*Problem to solve*. Repeat the data below word for word, from the line with "Task: Click the" up to and including the line with "Looking at the", and leave the pictures out.

*Task inputs*.

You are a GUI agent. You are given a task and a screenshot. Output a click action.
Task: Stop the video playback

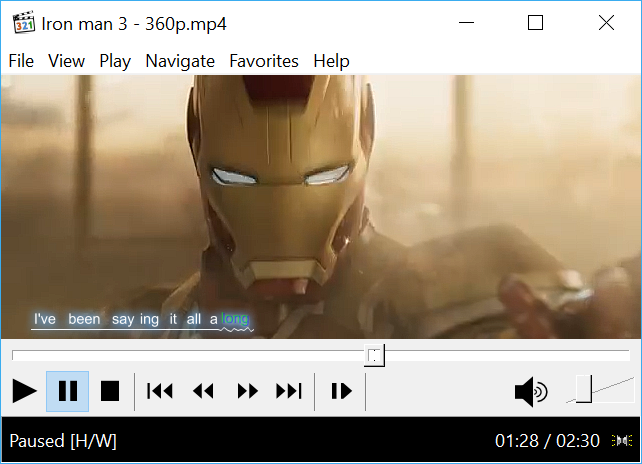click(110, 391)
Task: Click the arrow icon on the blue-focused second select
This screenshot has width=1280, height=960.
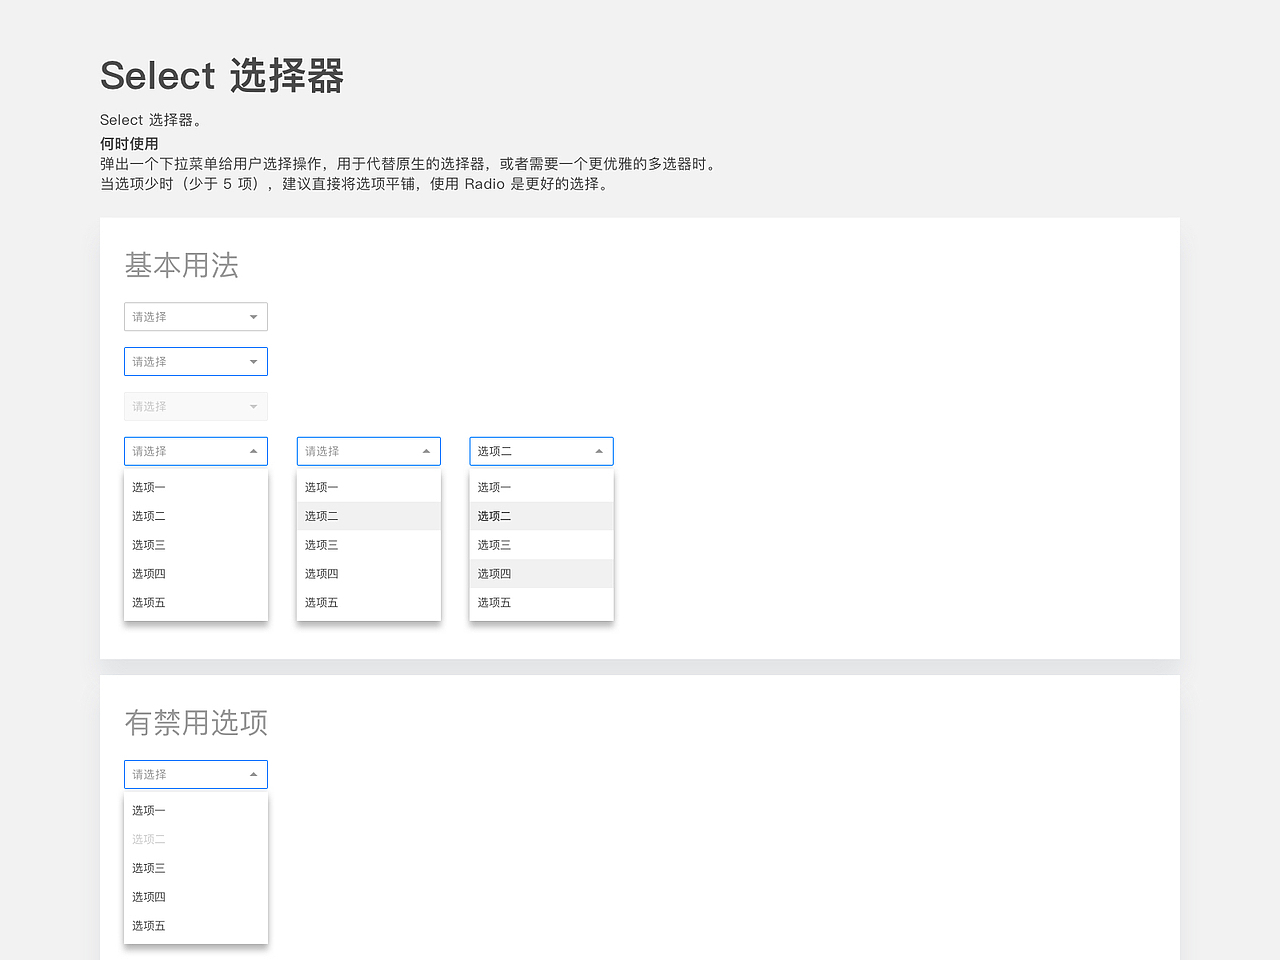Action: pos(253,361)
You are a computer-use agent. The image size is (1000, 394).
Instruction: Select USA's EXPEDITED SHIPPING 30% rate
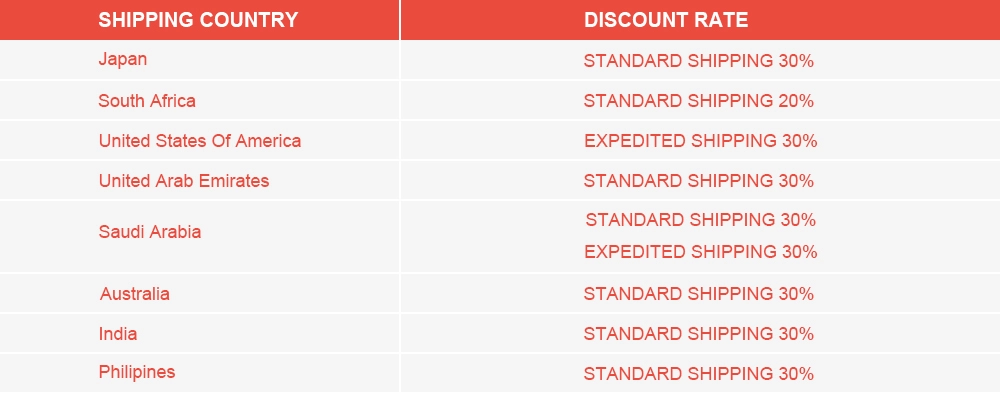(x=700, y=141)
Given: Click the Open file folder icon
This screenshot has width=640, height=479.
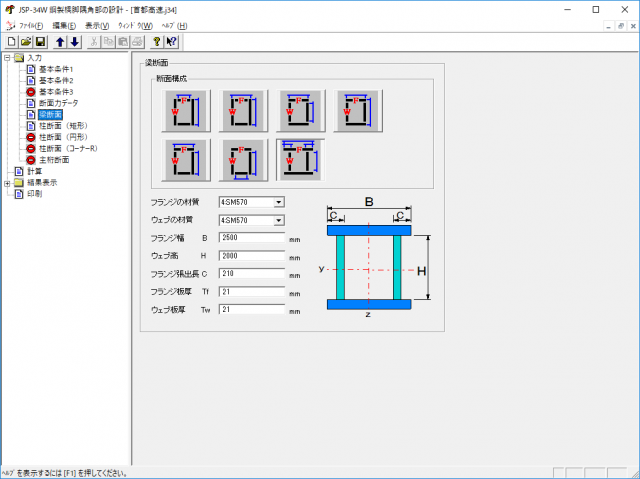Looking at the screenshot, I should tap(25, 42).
--
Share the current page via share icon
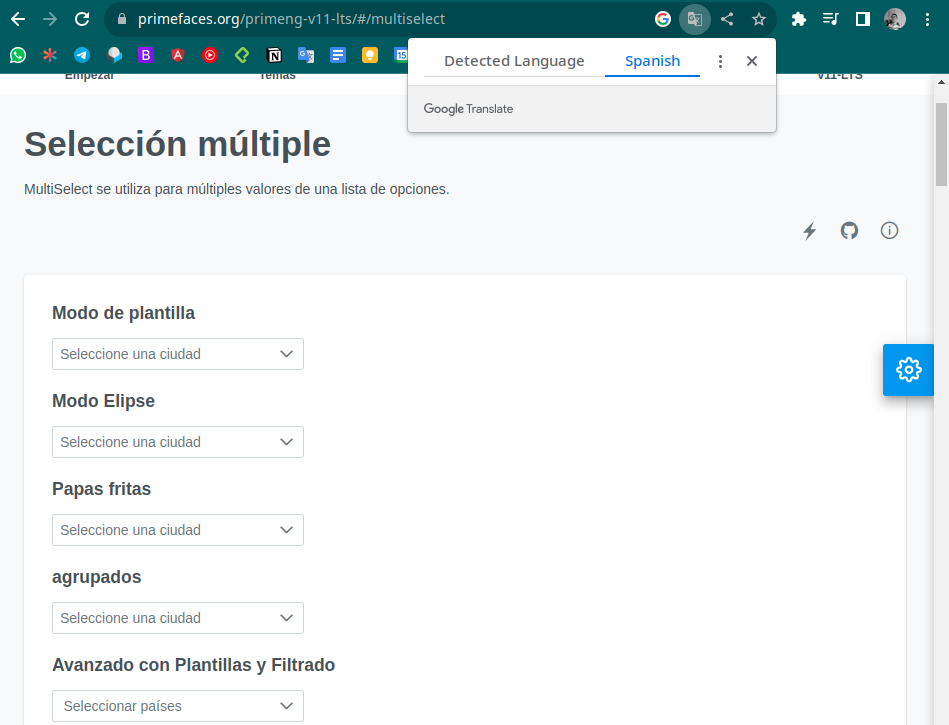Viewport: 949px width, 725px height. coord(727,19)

*The result*.
Task: Click the arrow icon on the blue-focused second select
This screenshot has width=1280, height=960.
Action: pos(253,361)
You are a computer-use agent. The image size is (1000, 394).
Instruction: Select USA's EXPEDITED SHIPPING 30% rate
(x=700, y=141)
Given: Click the Open file folder icon
This screenshot has width=640, height=479.
Looking at the screenshot, I should tap(25, 42).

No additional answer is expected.